There is nothing to beat really excellent mayonnaise for flavour and versatility.  You can add a variety of flavours to it, serve it on the side of your mixed salads, add it to your chips instead of ketchup, make it into dips, create coleslaw, coronation chicken and many other wonderful salad side dishes (see my potato salad recipe at the bottom of this page) – in fact, it goes with almost any savoury dish in one guise or another.

However, it’s long been my contention that commercial mayo is nothing remotely like the real thing.  It tends to be a creamy emulsified mixture without the body, richness or intensity of flavour you expect from truly indulgent hand-whisked mayo.  Hellmanns has the reputation of being the market leader, although its slogan “real tastes better” belies the fact that many of its products contain a lot of water and emulsifiers, and all are created on a vast industrial scale that will never deliver the perfection of the hand-made product. The colour alone tells you that since real mayo made with fresh free-range eggs has a gloriously creamy colour rather than the Dulux white of industrial brands (which if it were yellowish would be via added colouring.)

That said, I found one commercial brand that is much closer to the real thing.  Delouis mayonnaise is not at all bad – though it would be useful to know if there are other brands worth trying.

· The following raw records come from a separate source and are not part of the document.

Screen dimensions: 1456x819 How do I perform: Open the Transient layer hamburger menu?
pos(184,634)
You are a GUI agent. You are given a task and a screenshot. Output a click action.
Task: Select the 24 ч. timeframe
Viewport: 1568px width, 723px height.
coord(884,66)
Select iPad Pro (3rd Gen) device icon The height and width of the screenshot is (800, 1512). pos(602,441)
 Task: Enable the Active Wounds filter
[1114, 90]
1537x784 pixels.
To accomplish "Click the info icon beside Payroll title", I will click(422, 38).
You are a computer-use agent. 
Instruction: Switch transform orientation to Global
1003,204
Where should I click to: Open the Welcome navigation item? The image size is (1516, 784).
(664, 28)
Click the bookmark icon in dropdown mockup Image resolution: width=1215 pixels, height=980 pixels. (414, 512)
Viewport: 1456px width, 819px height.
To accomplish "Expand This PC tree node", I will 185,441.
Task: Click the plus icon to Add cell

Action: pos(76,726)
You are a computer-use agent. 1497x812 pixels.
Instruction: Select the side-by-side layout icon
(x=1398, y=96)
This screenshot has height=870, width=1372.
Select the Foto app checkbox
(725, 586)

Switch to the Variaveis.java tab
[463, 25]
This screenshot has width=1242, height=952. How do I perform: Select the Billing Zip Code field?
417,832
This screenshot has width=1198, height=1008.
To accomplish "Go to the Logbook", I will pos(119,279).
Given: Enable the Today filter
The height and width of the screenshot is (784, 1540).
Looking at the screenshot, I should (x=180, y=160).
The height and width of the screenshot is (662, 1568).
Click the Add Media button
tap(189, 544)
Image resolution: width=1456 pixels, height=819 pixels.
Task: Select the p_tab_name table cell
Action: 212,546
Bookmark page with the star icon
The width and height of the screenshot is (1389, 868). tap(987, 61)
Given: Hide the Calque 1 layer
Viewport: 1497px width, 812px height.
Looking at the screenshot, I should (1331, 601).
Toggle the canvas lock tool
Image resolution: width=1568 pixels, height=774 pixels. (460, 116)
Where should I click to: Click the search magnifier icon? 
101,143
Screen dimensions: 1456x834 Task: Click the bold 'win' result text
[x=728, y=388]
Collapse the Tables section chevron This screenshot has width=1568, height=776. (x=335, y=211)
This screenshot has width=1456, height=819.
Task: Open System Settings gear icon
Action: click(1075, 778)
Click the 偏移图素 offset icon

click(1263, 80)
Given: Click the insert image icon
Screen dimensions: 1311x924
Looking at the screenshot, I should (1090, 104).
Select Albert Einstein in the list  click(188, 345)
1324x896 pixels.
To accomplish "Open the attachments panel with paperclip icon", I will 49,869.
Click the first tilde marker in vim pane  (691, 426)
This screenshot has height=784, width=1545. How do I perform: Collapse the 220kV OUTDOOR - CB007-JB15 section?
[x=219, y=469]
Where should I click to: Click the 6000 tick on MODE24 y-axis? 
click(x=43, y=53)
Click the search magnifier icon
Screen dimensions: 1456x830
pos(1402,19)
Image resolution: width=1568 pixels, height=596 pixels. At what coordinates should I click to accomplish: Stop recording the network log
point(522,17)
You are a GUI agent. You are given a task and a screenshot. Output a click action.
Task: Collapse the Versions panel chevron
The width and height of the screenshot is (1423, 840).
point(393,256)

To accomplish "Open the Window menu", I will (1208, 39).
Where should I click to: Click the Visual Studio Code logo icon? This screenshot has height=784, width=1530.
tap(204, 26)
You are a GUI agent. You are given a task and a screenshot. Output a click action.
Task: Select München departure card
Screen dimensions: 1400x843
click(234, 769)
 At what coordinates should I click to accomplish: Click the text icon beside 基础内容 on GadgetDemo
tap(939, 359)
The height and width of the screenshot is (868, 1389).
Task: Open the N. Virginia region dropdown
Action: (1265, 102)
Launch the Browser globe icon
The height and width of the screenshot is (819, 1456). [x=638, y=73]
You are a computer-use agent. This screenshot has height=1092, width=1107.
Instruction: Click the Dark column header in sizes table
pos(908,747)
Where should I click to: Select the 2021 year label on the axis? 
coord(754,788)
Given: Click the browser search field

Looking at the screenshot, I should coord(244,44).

However, this is the recipe section and the best solution of all is to make your own.  Granted it is a fiddly process, but it’s worth every second of attention and well-honed flick of the wrist.  Like riding a bike, this is a craft you will never lose.

To begin with, select your ingredients with care:

  • 2 egg yolks, but not just any eggs will do – they have to be very, very fresh, preferably plucked that very day from free-range hens of your acquaintance (in my case, from the flock belonging to a near-neighbour.)  The better your eggs, the more yellow the yolks tend to be.
  • 1 tsp English mustard powder.
  • Garlic: 1 clove crushed & finely chopped, or a little garlic puree – don’t overdo it.
  • 1 tablespoon white wine vinegar, the best you can find, or fresh lemon juice.
  •  1/2 pint of vegetable oil: be careful here – nothing too strongly flavoured.  Olive oil, if used, should be mixed with a blander oil.  I find corn or groundnut oil is excellent – both give a nutty flavour.  Must be at room temperature.
  • Sea salt and fresh milled black pepper

Mix the egg yolks, mustard, garlic, salt and pepper in a large bowl, using a good big whisk.  Add oil a drop at a time, and whisk in thoroughly before adding the next drop. It will only curdle if you add oil too quickly, so take a little time to beat it in drop by drop.

When the mixture begins to thicken, add vinegar or lemon juice to thin it.  Then pour oil in slowly but steadily, whisking rapidly all the time.  The mayo is ready when it is thick and does not fall easily off a spoon.  It will keep, covered in the fridge, for up to a week.

Andy’s Potato Salad

  • New potatoes (ideally Jersey Royals), boiled, cooled and chopped into even chunks
  • Batch of mayonnaise (see above)
  • Grana Padano cheese, preferably fresh grated
  • Chives or spring onions, finely chopped
  • Few thin slices of red chilli to pep things up (optional)
  • Dusting of smoked paprika (optional)
  • Sea salt & freshly milled black pepper

Add ingredients to the desired consistency, mix, leave to chill in the fridge for an hour (covered) and serve.